La Globe40 se fait la belle à Cadix ! |
14/09/2025 20:01 -
La Globe40 se fait la belle à Cadix !
Après une mise en jambe entre Lorient et Cadix, la flotte de la Globe40, tour du monde en double avec escales, a pris, ce dimanche en Espagne, le départ de la première étape à destination de Mindelo, au Cap-Vert. Dans une ambiance de grand large retrouvée, les duos se sont élancés vers le sud, cap sur les alizés et les premières grandes options stratégiques d’un périple au long cours.
Contexte et enjeux de la première étape
La Globe40 est une aventure au long cours en double, ponctuée d’escales, qui mêle endurance, stratégie et polyvalence. Cette première étape entre Cadix et Mindelo sert de rampe de lancement: elle met tout de suite les équipages face à la gestion du rythme et du sommeil, au calibrage de la performance sur plusieurs jours, ainsi qu’aux premiers choix de route décisifs pour s’installer d’emblée aux avant-postes.
Un départ tactique au large de Cadix
Les premières heures ont un parfum de Méditerranée qui s’estompe au profit de l’Atlantique. Le golfe de Cadix impose son lot d’effets de côte, de variations de brise et de trafic maritime. La flotte doit rapidement trancher entre longer la péninsule Ibérique pour jouer des brises diurnes et des accélérations locales, ou chercher un couloir plus établi au large, dans une mer plus formée mais potentiellement plus régulière.

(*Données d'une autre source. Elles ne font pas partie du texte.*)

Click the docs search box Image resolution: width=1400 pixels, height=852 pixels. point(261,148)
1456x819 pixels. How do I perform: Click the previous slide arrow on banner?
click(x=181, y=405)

Cap sur les alizés: transitions et micro-options
En s’enfonçant vers le sud, les navigateurs vont progressivement glisser vers des régimes plus stables, avec la promesse d’un vent porteur qui ne se gagne pas sans effort. Les transitions restent délicates, notamment à l’approche des archipels, où les reliefs perturbent parfois la circulation du vent. Les choix d’angles et de voiles, la précision des empannages et la gestion de la pression seront autant de détails qui, cumulés, fabriquent de grandes différences.
Une course en double qui se joue à deux cerveaux
Naviguer en duo, c’est partager la table à cartes et le cockpit. Répartition des quarts, communication fluide, anticipation des manœuvres et entretien du matériel sont au cœur du dispositif. Le tempo de la performance se construit dans la durée: éviter la sur-régime, préserver les voiles et rester lucide quand le vent monte ou tombe est essentiel pour franchir la ligne à Mindelo avec un bateau et des marins au meilleur de leur potentiel.
Ce qu’il faudra surveiller
- La capacité à accrocher puis conserver le train des alizés, véritable tapis roulant vers le Cap-Vert.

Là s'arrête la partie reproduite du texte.